Mercy is one of the greatest attributes of God. Our God is a merciful God. The term and concept of divine mercy is from the Hebrew word חסד, which in the Bible can be translated as ‘great mercy’, ‘goodness’, ‘loving kindness’, ‘steadfast love’, ‘covenant faithfulness’, ‘favour’, ‘grace’ or ‘love and mercy’, and which refers to God’s love for the children of Israel and for all humankind.
Throughout the Old Testament Scriptures, God is portrayed as the God of mercy. Time and time again as the Old Testament people entered into relationship with God and sealed that relationship in covenant, they would be unfaithful to their commitment, and God would exhibit mercy, forgiving them their transgressions and taking them back. The pages of the Scriptures are full of the stories of betrayal and the breaking of the covenant by the people. And no matter how their actions angered God and their sins of betrayal and unfaithfulness demanded punishment, God’s mercy always brought them back into an embrace of love and tenderness. In the New Testament, we see this relationship between a merciful God and an unfaithful people in the life and ministry of Jesus of Nazareth. God’s mercy and tenderness were available in tangible ways to everyone who turned to him with a sincere heart in repentance. In the Sermon on the Mount, Jesus said of the merciful that they will receive mercy from God and gave examples in the parable of the Good Samaritan and the parable of the unforgiving servant.
In the Catholic Church, the Divine Mercy devotion to Jesus Christ is associated with the apparitions of Jesus to Saint Faustina Kowalska. She reported a number of apparitions during religious ecstasy, which she recorded in her diary during the years 1934-1938 and which would later be published as the book Diary: Divine Mercy in My Soul. The two main themes of the devotion are to trust in Christ’s endless goodness and to show mercy to others acting as a conduit for God’s love towards them. Pope St John Paul II had a great affinity towards this devotion and authorised it in the Liturgical Calendar of the Roman Catholic Church. The Liturgical Feast of the Divine Mercy is celebrated on the first Sunday of Easter. The 3:00 p.m. hour is very important to this devotion as according to St Faustina, it was the time of the death of Jesus. Another very popular form of the devotion is the Chaplet of the Divine Mercy.

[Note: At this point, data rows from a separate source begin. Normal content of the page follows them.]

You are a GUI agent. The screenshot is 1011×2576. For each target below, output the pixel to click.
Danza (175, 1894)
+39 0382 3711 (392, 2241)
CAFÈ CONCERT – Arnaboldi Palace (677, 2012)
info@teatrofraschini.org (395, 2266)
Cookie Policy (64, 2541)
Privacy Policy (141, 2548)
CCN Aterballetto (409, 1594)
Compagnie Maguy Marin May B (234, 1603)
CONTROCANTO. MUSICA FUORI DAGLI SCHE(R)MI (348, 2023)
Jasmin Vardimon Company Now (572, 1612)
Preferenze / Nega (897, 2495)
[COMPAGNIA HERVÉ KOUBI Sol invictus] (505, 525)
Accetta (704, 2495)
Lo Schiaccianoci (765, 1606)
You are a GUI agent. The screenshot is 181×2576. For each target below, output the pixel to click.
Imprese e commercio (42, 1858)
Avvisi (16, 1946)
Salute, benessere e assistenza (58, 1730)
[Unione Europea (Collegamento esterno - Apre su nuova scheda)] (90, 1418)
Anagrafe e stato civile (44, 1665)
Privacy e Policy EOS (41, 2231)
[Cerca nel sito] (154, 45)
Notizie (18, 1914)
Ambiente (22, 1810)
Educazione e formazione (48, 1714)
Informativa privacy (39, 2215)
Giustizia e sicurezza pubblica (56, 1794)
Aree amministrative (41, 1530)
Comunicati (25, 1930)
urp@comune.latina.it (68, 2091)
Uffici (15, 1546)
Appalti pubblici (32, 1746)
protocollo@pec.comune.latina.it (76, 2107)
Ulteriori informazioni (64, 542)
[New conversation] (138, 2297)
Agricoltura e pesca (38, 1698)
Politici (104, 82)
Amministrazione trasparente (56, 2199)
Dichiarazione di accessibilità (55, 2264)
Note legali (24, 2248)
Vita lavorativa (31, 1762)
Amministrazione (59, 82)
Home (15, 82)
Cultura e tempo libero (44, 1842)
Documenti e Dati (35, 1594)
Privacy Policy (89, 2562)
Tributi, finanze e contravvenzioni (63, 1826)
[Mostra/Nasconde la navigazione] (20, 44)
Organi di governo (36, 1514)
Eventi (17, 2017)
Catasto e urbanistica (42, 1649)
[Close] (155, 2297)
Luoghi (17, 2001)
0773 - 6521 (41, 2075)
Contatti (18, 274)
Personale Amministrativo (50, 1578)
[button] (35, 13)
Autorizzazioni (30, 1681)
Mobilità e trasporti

The primary focus of the Divine Mercy devotion is the merciful love of God and the desire to let that love and mercy flow through one’s own heart towards those in need of it. At the dedication of the Shrine of the Divine Mercy, Pope St John Paul II said: “Apart from the mercy of God, there is no other source of hope for mankind.” The Divine Mercy devotion views mercy as the key element in the plan of God for salvation and emphasises the belief that it was through mercy that God gave His only son for the redemption of the human race after the fall of Adam.
Divine Mercy Sunday was celebrated on Sunday, April 11, 2021.